Reality: This means absolutely nothing. Sample size too small.

One user having a bad day skews everything.

How A/B Testing Works in PostHog

Even though I can't run a meaningful test yet, let me show you how it works.

Step 1: Create Your Experiment

Go to Experiments in PostHog → New Experiment

What you need:

  1. Feature flag key: button-text-experiment

  2. Hypothesis: Clear description of what you're testing and why

  3. Variants:

    • Control: "Add Task" (existing)

    • Test: "Create New Task" (new version)

  4. Goal metric: Primary success metric (e.g., "task_created" event)

Step 2: Set Up Your Metrics

PostHog offers 4 metric types:

Funnel: Conversion rate through multiple steps

  • Use case: "Users who saw button → clicked → created task"

  • This is what I'd use for TaskFlow

Mean: Average value per user

  • Use case: "Average tasks created per user"

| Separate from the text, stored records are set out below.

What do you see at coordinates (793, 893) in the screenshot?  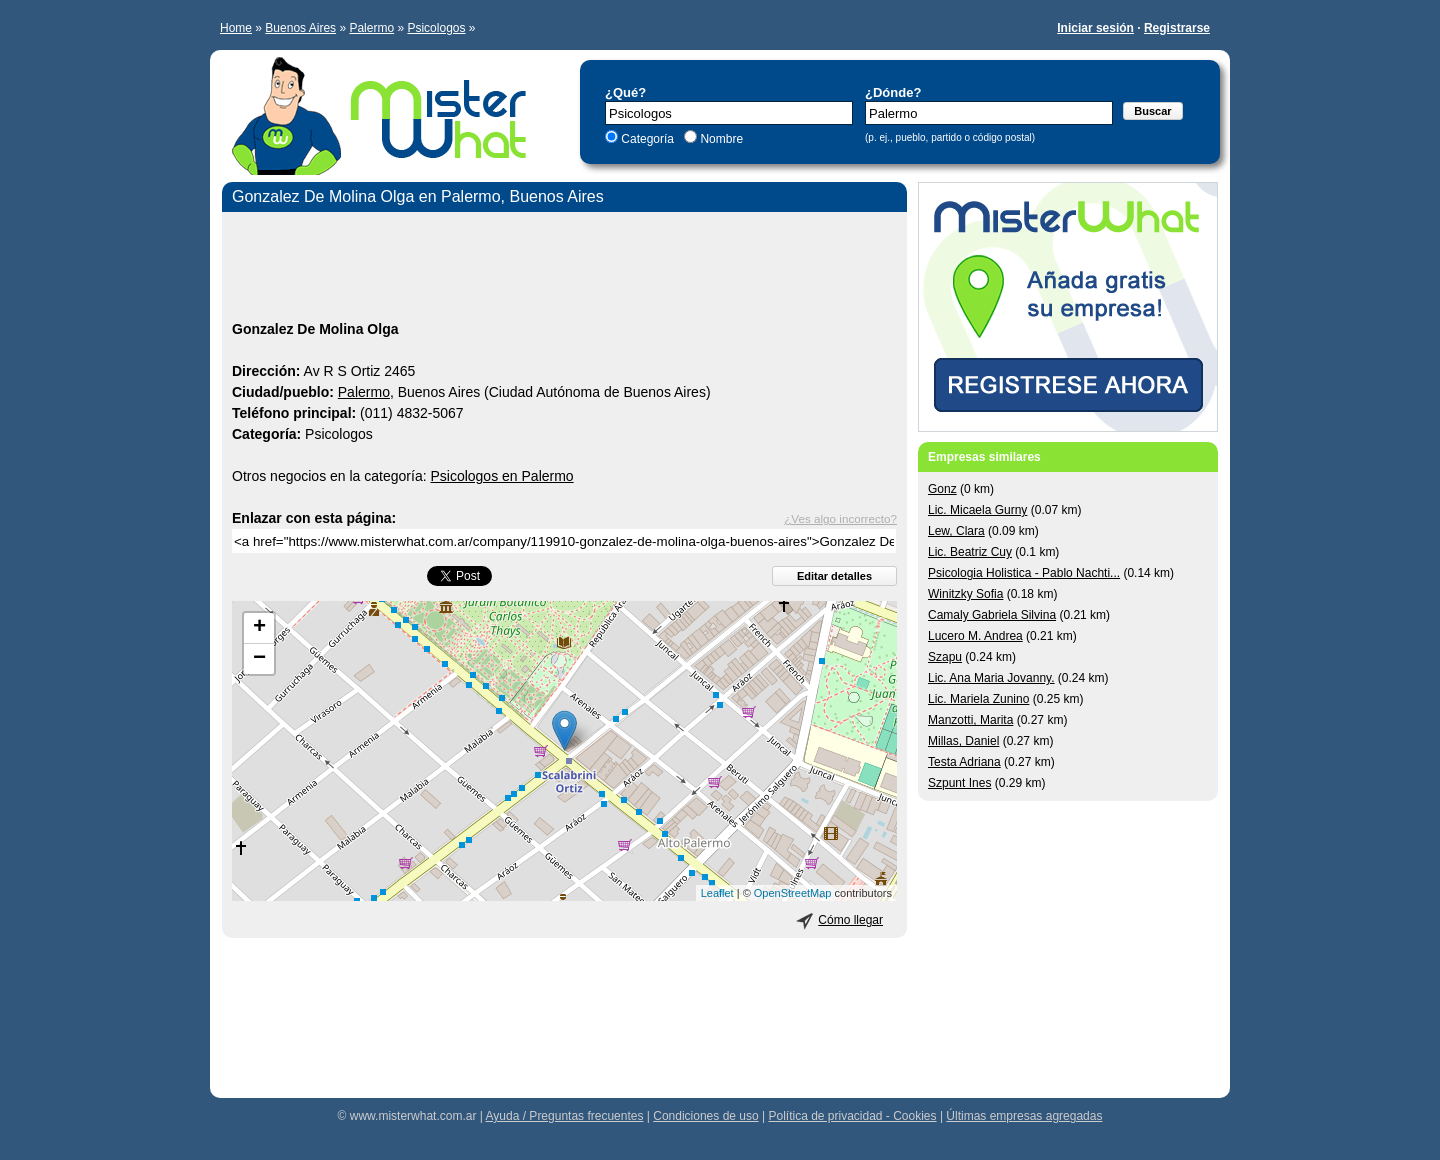 I see `OpenStreetMap` at bounding box center [793, 893].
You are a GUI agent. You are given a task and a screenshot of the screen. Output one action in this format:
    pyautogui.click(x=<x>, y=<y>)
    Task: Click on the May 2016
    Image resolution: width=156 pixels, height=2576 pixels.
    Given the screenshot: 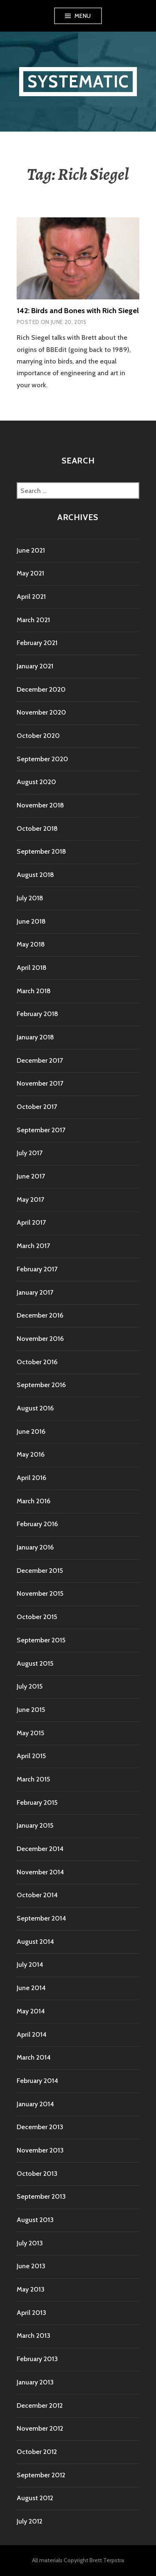 What is the action you would take?
    pyautogui.click(x=31, y=1454)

Ratio: One metric divided by another

  • Use case: "Tasks completed / Tasks started"

Retention: Users who return after X days

  • Use case: "Users who return within 7 days"

For my button test, I'd use Funnel:

  • Step 1: Exposed to experiment

  • Step 2: Clicked button

  • Step 3: Created task

Step 3: Configure Variants

Control (50%): "Add Task" Test (50%): "Create New Task"

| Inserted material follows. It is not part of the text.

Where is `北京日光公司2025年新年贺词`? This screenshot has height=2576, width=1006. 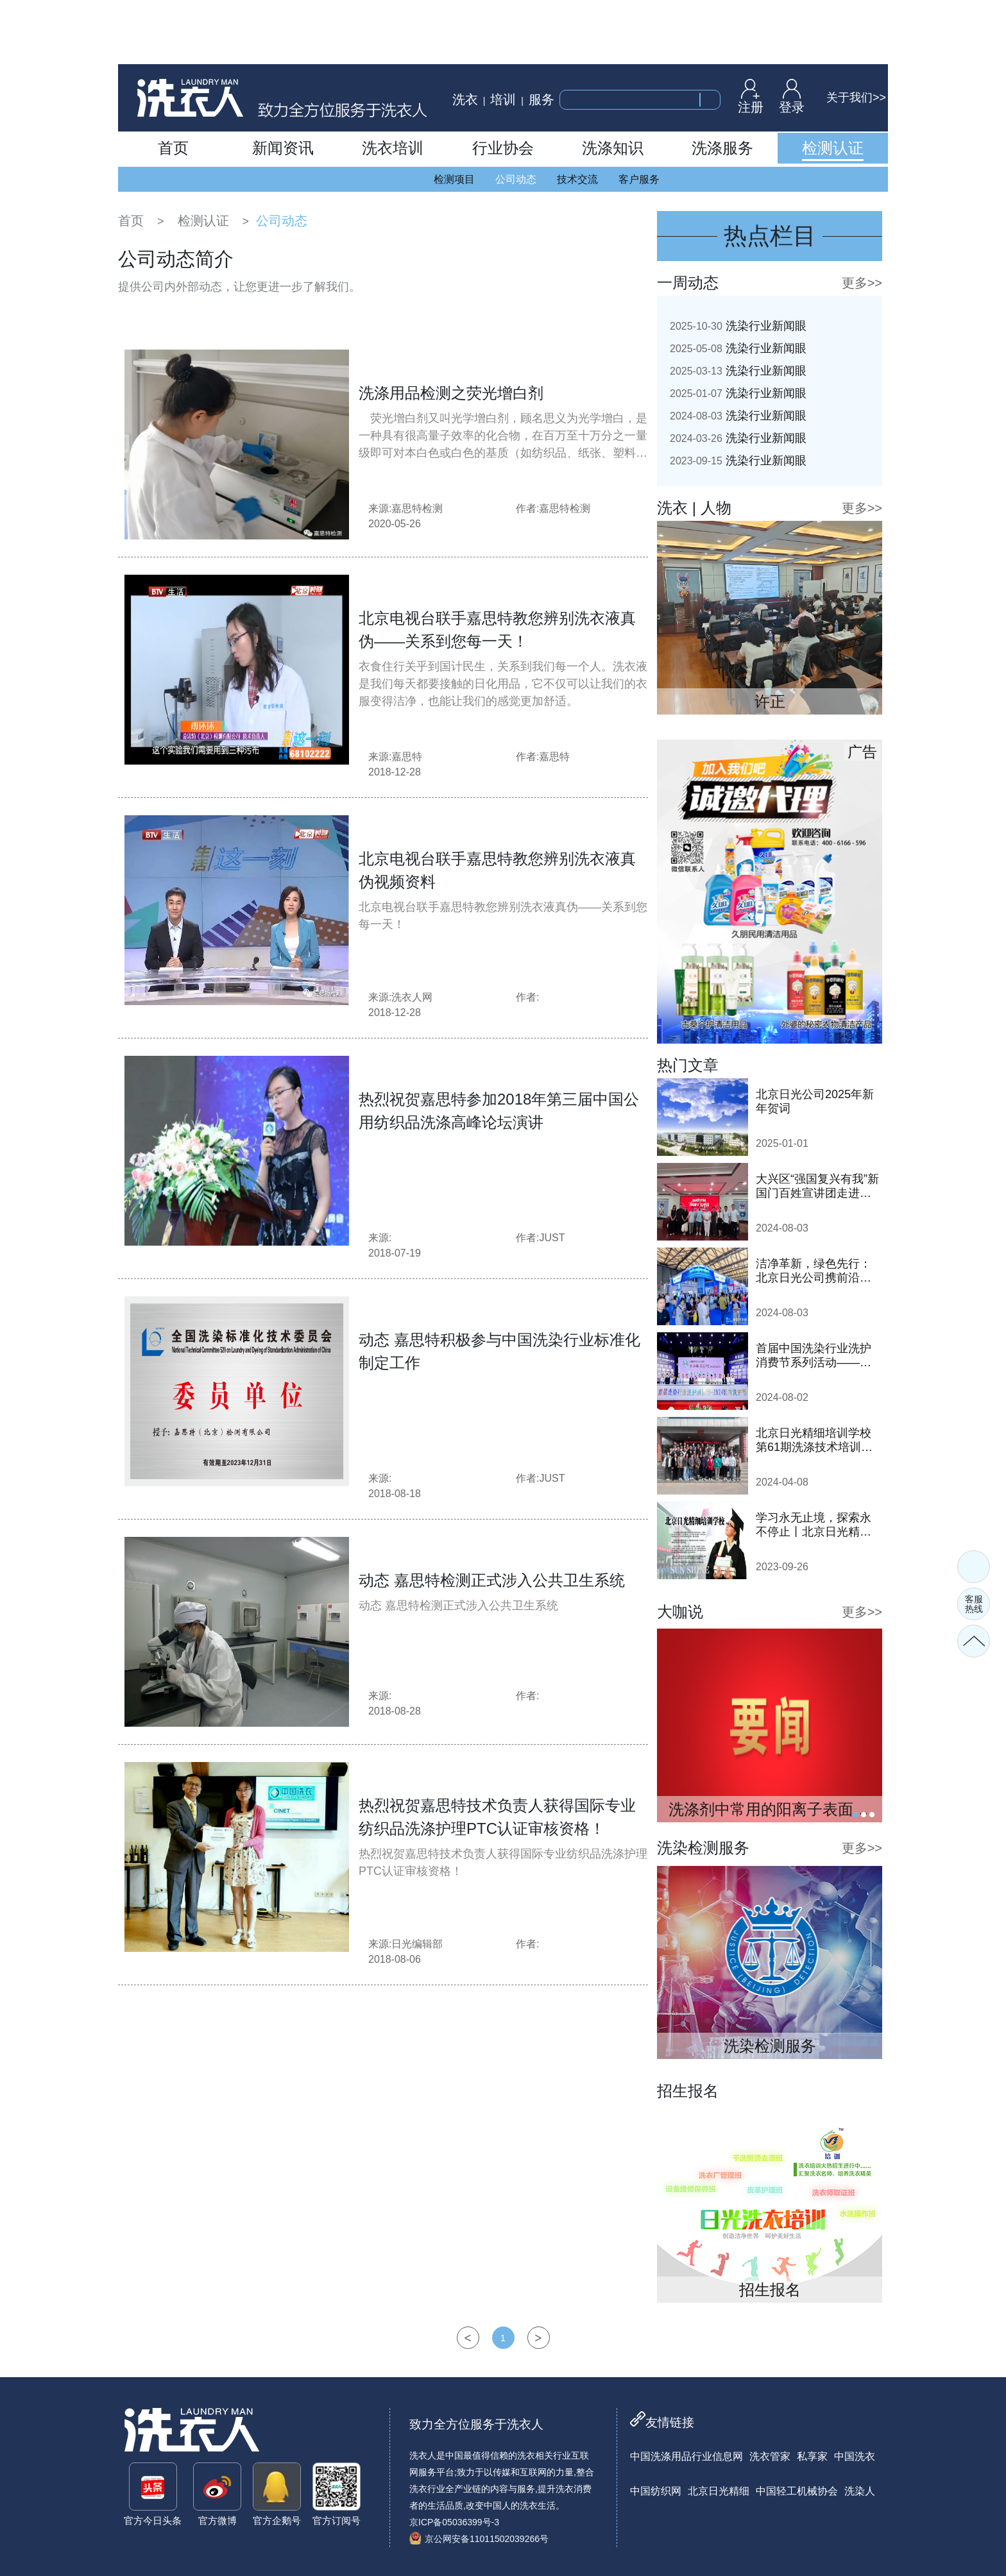 北京日光公司2025年新年贺词 is located at coordinates (815, 1101).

PostHog automatically splits users 50/50.

You can add more variants if you want (e.g., "New Task", "Make Task", etc.)

Implementing the Experiment

Here's how the code would look (if I had enough users):


// A/B Test: Button text experiment
  const buttonText = useMemo(() => {
    const variant = posthog.getFeatureFlag("button-text-experiment");
    return variant === "test" ? "Create New Task" : "Add Task"; // control
  }, []);

  const handleSubmit = (e: React.FormEvent) => {
    e.preventDefault();

    if (!title.trim()) {
      // Track form submission with empty title - UX friction indicator
      posthog.capture("task_form_submitted_empty", {
        button_variant: buttonText,
      });
      return;
    }

    addTask({
      title: title.trim(),
      description: description.trim() || undefined,
      completed: false,
      priority,
      category,
      dueDate: dueDate ? new Date(dueDate) : undefined,
    });

    // Track task creation - key conversion event
    posthog.capture("task_created", {
      priority,
      category,
      has_description: !!description.trim(),
      has_due_date: !!dueDate,
      button_text: buttonText, // Track which variant they saw
    });

    // Reset form
    setTitle("");
    setDescription("");
    setPriority("medium");
    setCategory("work");
    setDueDate("");
    setOpen(false);
  };

  const handleOpenChange = (newOpen: boolean) => {
    if (newOpen) {
      // Track dialog opening - top of task creation funnel
      posthog.capture("add_task_dialog_opened", {
        button_text: buttonText, // Track which button text led to this
      });
    }
    setOpen(newOpen);
  };

  const handleCancel = () => {
    // Track cancellation - potential friction indicator
    posthog.capture("add_task_dialog_cancelled", {
      had_title: !!title.trim(),
      had_description: !!description.trim(),
      button_text: buttonText,
    });
    setOpen(false);
  };

Key points:

  1. posthog.getFeatureFlag() assigns the user to a variant

  2. Track both actions: button click AND task creation

  3. Include context: Which variant they saw

Important: Only call getFeatureFlag() for users who will actually see the button. Otherwise, you're including people who never had a chance to interact with it (skews results).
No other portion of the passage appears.